- Born: 1982 (age 42–43) Kirchdorf an der Krems, Upper Austria
- Awards: Hans-Gros New Investigator Award (2012) DGfB Award, Germany (2013) New Investigator Award, VSOU, Germany (2011) New Investigator Award, ÖSG, Austria (2010)
- Scientific career
- Fields: Clinical biomechanics, sport biomechanics, gait, lower limb amputation, ACL injury
- Institutions: University of Salzburg

= Gerda Strutzenberger =

Biomechanics scientist

Gerda Strutzenberger (born 1982) is an Austrian senior scientist in biomechanics.

== Biography ==
Strutzenberger was born in 1982 in Kirchdorf an der Krems, Upper Austria, and earned her Ph.D. in 2011 from the Karlsruhe Institute of Technology (KIT) in Germany. She is currently a senior scientist at the University of Salzburg, Austria. During her career, she has developed expertise in clinical and sports performance biomechanics, contributing significantly to understanding human movement. Between 2013 and 2014, she undertook a sabbatical at Cardiff Metropolitan University, UK, to work on a FIFA-funded research project.

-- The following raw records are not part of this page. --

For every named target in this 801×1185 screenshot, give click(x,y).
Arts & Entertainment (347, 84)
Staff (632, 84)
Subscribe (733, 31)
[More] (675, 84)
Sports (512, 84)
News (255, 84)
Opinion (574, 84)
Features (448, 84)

Beyond research, Strutzenberger teaches sport science, physiotherapy, and medical students, demonstrating commitment to education and mentorship. She has also played an active role in international organisations, including the International Society of Biomechanics in Sports (ISBS), where she currently serves as Vice President of Project and Research.

== Research career ==
Strutzenberger’s research is focused on two primary areas:

- Clinical biomechanics: This includes studying ACL injuries, obesity-related gait challenges, and movement in amputees.

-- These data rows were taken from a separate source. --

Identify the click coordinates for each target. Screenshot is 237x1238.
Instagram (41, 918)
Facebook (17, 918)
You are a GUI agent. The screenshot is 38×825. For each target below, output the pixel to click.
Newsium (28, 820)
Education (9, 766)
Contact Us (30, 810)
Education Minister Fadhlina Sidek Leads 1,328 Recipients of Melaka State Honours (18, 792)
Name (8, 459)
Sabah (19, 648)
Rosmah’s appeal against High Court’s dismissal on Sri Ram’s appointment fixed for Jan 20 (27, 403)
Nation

- Sports performance biomechanics: She examines athletic movements in sports such as cycling, sprinting, running, rugby, and football. Her work has involved elite athletes and collaborations with global organisations, including FIFA and the International Rugby Board (IRB).

Her research philosophy emphasises applying biomechanics knowledge to improve health outcomes and enhance athletic performance. She has shared her findings extensively through peer-reviewed publications, international conferences, and invited presentations. Notably, she was an invited speaker at the International Society of Biomechanics in Sports (ISBS) conference in 2013.

In addition to her research, Strutzenberger has made significant contributions to supporting emerging scientists. She established the ISBS Student Mentor Programme, which provides mentorship to early-career researchers and strengthens the conference experience for students.

== Awards ==
Strutzenberger's contributions to biomechanics have been widely recognised with numerous national and international awards:
- Hans Gros New Investigator Award (2012)
- DGfB Award, Germany (2013)
- New Investigator Award, VSOU, Germany (2011)
- New Investigator Award, ÖSG, Austria (2010).